For at least 11,000 years Native Americans have lived near the headwaters of “Mi tsi a-da-zi”, the Rock Yellow River. Not so long ago in 1872, the U.S. Congress and President Grant established the country’s first national park in this watershed. This grand ecosystem in Wyoming is our beloved Yellowstone– 3,468.4 square miles of lakes, canyons, rivers, mountains, and the largest supervolcano on the continent. Half of the world’s geothermal features are in Yellowstone, and is rightly held to be the first national park in the world, not just the United States’.
After 1872, 35 additional national parks and monuments had been established by several presidents. On August 25th, 1916, President Woodrow Wilson signed the Organic Act into law officially forming the National Park Service (NPS). NPS was established to manage and prevent neglect of these sites, and ensured the health of the now 84 million acres of land, monuments, reserves and historical sites under NPS protection. In 2016, NPS manages 411 national treasures in the form of parks, monuments, preserves, bodies of water, and other historical sites.

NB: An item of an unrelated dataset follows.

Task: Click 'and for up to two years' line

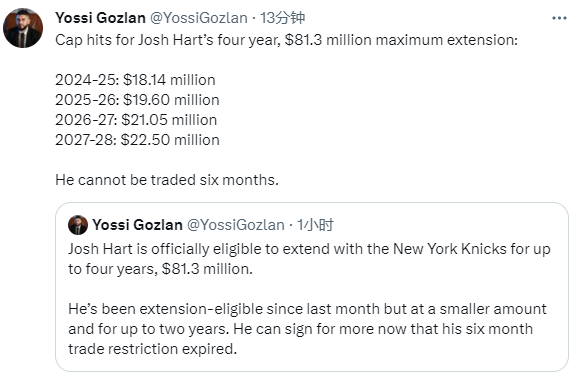Action: pos(300,329)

The majority of national parks are grand landscapes requiring time and resources to visit and explore. Wrangell-St. Elias National Park and Preserve in Alaska is larger than Switzerland and Mammoth Cave National Park in Kentucky holds the longest mapped cave system in the world. But many of these ‘sacred’ sites are smaller, accessible places within or near cities. These accessible places include 82 national monuments, 50 national historical parks, 78 national historic sites and a handful of national parkways and trails. In recent years, an embrace of urban National Park sites hints at the need and desire for accessible nearby nature.

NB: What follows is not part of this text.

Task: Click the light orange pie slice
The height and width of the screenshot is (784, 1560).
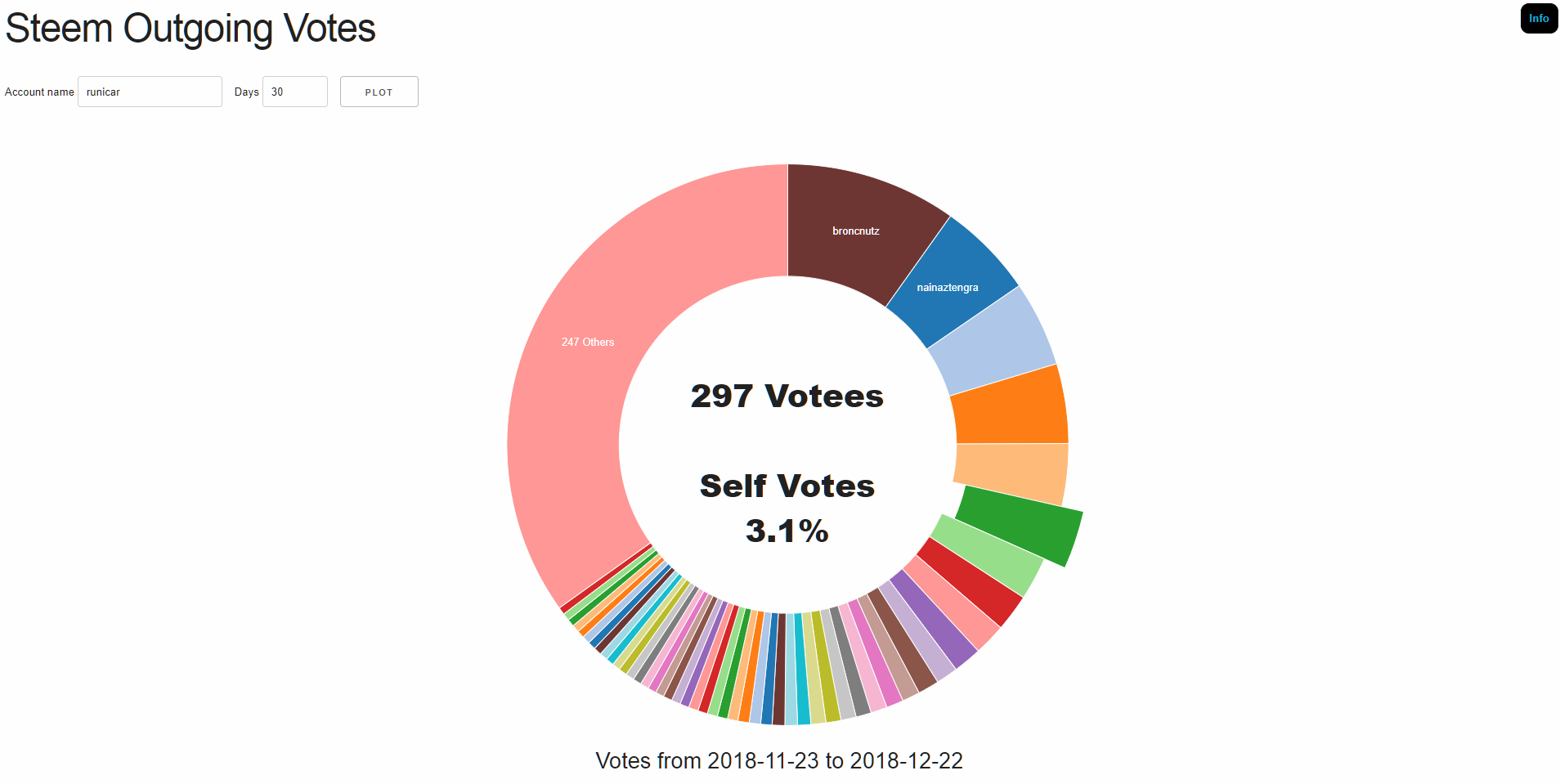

A 2014 Next City article discusses a Chicago park hoping to become part of the National Park Service and explores other urban NPS sites as examples of the economic and social constraints to be considered with NPS expansion. Paterson Great Falls, listed below, celebrates an “early industrial city, but other NPS parks are essentially nature areas that run through urban centers, like Mississippi National River and Recreation Area, a 72-mile stretch located in and around Minneapolis and St. Paul. Still others are smaller historic venues, like William Howard Taft National Historic Site in Cincinnati…a notable few engage more deeply — sometimes more contentiously — with their urban setting. The Presidio of San Francisco, for instance, is administered under a model unique to national parks: Decisions about it are made by a trust (the NPS retains an advisory role), and the park is entirely financially self-sustaining, relying on revenues from leasing its many on-site properties. (The park was a former Army post.) The arrangement has led to fierce battles over what is and is not appropriate in a national park.”
Urban National Historical Parks and Sites such as these listed below in New Jersey, Washington D.C., and New Orleans exemplify the different urban populations and experiences possible in the NPS system:
This historical park in New Jersey was dedicated only five years ago and holds the current title of newest NPS park. A refreshing 77 feet high waterfall on the Passaic River has been an integral role in New Jersey development and engineering. Plans are underway to establish a new urban state park around the waterfall, turning industrial areas into parklands, a trail network, and new areas to view the falls. A visitor’s center is already established at the corner of Spruce and McBride Avenues, in the heart of Paterson.
This national historical park consists of 4 acres within Louis Armstrong Park, in the Treme neighborhood of New Orleans. A visitor center and concert venue provide additional settings for celebrating the cultural history of the people and places which helped to shape the development and progression of jazz.
This NPS site contains the Kenilworth Marsh, the only remaining tidal marsh in Washington, D.C. Nestled in the midst of what is now urban sprawl, the 700 acre site is host to herons, shorebirds, beavers, muskrats, foxes, cattail, wild rice and algae. The abundant amphibians, insects, fish and reptiles are also reminders of the humid and lush ecosystem that defines the natural history of the D.C. area.